Data Ingestion – Datahovel

In my previous blog post I was writing a little bit about what Apache Metron is and How to Onboard a New Data Source in Apache Metron.

Now I want to shine some light on how the ingestion pipeline architecture looks like. Since I just got started with Apache Metron myself, I hope this helps to kickstart your cyber security efforts. Rather than going too much into the details of what the components do, I’d like to provide a basic overview about which components there are.
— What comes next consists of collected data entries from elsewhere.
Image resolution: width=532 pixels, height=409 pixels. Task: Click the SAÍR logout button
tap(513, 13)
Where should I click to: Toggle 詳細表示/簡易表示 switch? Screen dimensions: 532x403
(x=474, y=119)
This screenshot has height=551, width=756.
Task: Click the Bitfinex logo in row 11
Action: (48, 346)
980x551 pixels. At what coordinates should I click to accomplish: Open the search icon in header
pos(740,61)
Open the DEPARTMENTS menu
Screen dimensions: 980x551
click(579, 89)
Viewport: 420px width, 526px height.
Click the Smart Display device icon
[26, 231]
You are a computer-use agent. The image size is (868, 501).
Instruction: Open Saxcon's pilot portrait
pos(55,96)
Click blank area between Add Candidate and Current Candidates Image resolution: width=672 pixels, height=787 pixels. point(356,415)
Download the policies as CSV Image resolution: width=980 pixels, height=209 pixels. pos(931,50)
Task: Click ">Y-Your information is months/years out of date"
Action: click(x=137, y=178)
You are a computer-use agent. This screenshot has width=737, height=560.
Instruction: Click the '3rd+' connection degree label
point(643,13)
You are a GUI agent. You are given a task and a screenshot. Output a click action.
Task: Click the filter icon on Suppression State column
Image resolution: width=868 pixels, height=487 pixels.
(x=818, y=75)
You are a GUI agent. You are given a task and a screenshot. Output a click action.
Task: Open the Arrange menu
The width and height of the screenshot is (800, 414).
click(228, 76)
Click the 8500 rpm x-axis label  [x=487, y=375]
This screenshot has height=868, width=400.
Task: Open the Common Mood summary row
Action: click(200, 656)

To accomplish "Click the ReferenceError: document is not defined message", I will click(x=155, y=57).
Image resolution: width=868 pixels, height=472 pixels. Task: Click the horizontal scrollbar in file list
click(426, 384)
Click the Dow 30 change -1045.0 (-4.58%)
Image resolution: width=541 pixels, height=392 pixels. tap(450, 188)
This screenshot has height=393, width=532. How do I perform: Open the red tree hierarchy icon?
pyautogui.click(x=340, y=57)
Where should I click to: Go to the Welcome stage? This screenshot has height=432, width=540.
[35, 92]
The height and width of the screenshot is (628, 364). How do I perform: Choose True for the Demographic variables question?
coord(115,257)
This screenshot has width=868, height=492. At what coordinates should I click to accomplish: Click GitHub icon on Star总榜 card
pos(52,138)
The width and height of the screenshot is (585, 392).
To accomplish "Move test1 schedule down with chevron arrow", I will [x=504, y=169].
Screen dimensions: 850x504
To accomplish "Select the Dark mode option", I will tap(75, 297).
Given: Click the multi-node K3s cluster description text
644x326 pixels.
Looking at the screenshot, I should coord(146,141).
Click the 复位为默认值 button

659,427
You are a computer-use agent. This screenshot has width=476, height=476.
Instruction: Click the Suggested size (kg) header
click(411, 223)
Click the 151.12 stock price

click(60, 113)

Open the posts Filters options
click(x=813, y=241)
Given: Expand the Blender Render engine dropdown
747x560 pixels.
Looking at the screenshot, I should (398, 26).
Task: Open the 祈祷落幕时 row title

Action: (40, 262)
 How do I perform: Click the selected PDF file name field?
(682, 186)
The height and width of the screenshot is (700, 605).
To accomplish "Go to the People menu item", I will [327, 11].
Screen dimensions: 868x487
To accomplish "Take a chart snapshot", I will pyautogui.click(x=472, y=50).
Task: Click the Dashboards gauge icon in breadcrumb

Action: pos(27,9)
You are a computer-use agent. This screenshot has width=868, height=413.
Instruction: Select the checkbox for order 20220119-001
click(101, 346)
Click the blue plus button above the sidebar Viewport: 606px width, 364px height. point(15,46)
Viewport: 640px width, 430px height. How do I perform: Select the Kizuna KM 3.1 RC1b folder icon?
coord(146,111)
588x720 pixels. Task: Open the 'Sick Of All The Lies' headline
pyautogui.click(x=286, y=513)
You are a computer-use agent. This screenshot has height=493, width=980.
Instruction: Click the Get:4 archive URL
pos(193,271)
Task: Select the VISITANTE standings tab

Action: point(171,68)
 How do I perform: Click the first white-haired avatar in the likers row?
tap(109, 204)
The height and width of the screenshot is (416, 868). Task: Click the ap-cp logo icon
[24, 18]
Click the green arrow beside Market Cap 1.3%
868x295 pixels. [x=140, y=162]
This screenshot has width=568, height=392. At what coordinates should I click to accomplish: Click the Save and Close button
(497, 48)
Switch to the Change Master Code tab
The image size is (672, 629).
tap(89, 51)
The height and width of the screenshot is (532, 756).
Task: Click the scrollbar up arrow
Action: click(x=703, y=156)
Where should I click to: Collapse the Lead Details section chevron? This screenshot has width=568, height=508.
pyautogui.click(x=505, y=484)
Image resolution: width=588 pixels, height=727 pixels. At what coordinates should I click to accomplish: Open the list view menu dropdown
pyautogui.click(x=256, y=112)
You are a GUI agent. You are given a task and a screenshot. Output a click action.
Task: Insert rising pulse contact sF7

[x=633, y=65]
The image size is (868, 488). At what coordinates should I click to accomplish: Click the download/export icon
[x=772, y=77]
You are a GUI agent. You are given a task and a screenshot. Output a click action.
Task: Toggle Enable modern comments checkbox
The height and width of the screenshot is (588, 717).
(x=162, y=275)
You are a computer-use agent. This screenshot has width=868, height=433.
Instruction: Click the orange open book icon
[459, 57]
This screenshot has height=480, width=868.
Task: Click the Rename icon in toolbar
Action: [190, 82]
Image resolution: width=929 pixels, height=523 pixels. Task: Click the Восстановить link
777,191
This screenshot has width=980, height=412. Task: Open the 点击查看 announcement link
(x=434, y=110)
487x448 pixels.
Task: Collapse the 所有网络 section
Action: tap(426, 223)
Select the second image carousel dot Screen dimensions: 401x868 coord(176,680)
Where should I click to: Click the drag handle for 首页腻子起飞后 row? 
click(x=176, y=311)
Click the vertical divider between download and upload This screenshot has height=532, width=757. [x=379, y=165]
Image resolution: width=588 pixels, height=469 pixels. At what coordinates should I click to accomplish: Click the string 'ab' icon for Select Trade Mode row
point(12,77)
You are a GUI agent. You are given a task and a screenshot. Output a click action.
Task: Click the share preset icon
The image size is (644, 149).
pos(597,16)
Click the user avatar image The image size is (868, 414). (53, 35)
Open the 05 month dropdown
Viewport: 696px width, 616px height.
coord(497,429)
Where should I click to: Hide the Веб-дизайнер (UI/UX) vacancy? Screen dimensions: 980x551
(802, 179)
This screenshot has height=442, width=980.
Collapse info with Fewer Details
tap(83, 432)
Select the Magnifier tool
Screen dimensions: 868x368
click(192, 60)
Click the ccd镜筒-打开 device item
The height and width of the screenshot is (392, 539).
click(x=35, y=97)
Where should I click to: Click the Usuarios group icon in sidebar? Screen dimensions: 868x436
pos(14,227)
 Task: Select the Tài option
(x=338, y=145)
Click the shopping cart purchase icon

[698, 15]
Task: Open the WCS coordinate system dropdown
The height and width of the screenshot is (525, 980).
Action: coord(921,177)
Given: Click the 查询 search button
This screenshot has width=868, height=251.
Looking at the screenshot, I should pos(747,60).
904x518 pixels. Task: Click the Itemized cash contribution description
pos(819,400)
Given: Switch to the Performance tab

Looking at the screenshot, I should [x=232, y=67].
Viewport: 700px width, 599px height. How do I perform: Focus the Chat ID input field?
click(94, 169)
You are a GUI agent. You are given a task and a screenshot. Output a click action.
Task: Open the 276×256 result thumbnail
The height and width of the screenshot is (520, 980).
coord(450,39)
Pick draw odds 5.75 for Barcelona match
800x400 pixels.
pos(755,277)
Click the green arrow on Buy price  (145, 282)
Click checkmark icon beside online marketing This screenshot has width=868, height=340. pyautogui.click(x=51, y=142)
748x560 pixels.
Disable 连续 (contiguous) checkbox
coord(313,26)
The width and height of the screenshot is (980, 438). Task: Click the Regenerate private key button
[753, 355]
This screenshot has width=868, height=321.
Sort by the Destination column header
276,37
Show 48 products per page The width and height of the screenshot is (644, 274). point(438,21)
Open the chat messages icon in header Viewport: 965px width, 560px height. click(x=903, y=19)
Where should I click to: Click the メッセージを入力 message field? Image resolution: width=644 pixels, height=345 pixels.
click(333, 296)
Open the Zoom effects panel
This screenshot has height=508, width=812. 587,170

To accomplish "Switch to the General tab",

This architecture can be generalized for all kinds of streaming use cases. The pipeline uses Apache NiFi for ingest, Apache Kafka as an event buffer, Apache Storm for stream processing, Apache Hadoop for long term storage and Apache Solr for short term random access storage. If you design your own pipeline for a different use case, you can, e.g., swap Apache Storm with frameworks such as Apache Flink or Spark Streaming (or any other frameworks out in the wild with their pros and cons). Choosing the right piece of technology strongly depends on numerous factors, I’m not going into in this article.

metron_pipeline — End to End Processing Pipeline for Apache Metron

Ingest

The most important part for Apache Metron is to get the telemetry data into an Apache Kafka topic. In the figure below you can see that there is a Kafka topic and a corresponding parser for each format. Usually, there is one Kafka topic per source type, because each source typically comes in its own special format, but it’s also possible that data of one source has multiple formats or multiple sources have the same format.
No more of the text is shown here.